------ Provided records

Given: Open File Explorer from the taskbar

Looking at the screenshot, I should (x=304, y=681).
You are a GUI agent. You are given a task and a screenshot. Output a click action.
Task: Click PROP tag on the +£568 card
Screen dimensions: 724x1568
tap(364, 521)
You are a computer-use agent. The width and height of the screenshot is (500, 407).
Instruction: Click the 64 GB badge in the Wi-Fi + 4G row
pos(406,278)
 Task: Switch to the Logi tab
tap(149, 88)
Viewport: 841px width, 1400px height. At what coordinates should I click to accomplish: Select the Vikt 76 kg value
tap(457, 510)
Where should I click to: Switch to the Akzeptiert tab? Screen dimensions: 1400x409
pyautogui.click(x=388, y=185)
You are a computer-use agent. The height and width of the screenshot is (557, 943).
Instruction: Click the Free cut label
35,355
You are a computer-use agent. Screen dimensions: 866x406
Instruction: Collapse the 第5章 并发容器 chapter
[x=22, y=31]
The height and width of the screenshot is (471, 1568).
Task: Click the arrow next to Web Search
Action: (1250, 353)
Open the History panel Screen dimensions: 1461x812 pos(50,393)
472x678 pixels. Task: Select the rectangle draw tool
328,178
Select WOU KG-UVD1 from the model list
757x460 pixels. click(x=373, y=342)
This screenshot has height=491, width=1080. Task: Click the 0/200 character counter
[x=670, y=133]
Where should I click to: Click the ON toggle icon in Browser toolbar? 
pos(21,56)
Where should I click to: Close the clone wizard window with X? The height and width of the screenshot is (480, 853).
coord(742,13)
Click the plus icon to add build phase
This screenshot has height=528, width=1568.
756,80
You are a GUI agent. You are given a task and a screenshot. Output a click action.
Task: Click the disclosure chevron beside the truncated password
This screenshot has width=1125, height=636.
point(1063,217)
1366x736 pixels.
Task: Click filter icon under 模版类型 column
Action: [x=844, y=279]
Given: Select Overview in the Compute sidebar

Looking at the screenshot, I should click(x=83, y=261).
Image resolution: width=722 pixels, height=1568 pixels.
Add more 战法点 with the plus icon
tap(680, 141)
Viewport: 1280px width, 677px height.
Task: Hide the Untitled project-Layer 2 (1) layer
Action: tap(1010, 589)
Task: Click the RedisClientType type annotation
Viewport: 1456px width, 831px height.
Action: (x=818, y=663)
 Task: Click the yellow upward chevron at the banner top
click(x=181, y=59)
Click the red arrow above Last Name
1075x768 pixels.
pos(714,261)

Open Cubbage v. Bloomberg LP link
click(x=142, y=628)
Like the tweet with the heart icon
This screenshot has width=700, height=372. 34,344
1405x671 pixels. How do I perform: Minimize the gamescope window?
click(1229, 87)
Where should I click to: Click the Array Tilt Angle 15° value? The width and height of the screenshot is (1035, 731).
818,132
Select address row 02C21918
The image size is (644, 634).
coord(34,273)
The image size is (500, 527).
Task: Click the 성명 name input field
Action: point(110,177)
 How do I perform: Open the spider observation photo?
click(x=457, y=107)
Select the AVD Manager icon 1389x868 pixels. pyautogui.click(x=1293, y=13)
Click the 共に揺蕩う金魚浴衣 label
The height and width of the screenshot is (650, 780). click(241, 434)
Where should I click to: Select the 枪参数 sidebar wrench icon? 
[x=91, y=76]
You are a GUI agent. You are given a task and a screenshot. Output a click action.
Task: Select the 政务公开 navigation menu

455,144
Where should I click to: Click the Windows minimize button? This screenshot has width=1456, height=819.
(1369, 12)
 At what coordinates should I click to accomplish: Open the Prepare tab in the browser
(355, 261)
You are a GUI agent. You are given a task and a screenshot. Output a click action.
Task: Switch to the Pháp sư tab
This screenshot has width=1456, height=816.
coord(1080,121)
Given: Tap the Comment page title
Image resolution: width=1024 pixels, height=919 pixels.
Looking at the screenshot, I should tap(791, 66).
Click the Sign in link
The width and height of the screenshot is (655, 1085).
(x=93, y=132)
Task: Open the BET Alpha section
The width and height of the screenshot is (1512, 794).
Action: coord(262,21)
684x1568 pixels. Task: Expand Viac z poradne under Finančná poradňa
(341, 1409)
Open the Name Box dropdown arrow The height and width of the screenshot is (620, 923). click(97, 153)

------------

Description of the task:
In the listing above, find the line with "Select the AVD" and the line with "Given: Tap the Comment page title", then print exactly those two lines and every line between them, and nothing more.

Problem solution:
Select the AVD Manager icon 1389x868 pixels. pyautogui.click(x=1293, y=13)
Click the 共に揺蕩う金魚浴衣 label
The height and width of the screenshot is (650, 780). click(241, 434)
Where should I click to: Select the 枪参数 sidebar wrench icon? 
[x=91, y=76]
You are a GUI agent. You are given a task and a screenshot. Output a click action.
Task: Select the 政务公开 navigation menu

455,144
Where should I click to: Click the Windows minimize button? This screenshot has width=1456, height=819.
(1369, 12)
 At what coordinates should I click to accomplish: Open the Prepare tab in the browser
(355, 261)
You are a GUI agent. You are given a task and a screenshot. Output a click action.
Task: Switch to the Pháp sư tab
This screenshot has width=1456, height=816.
coord(1080,121)
Given: Tap the Comment page title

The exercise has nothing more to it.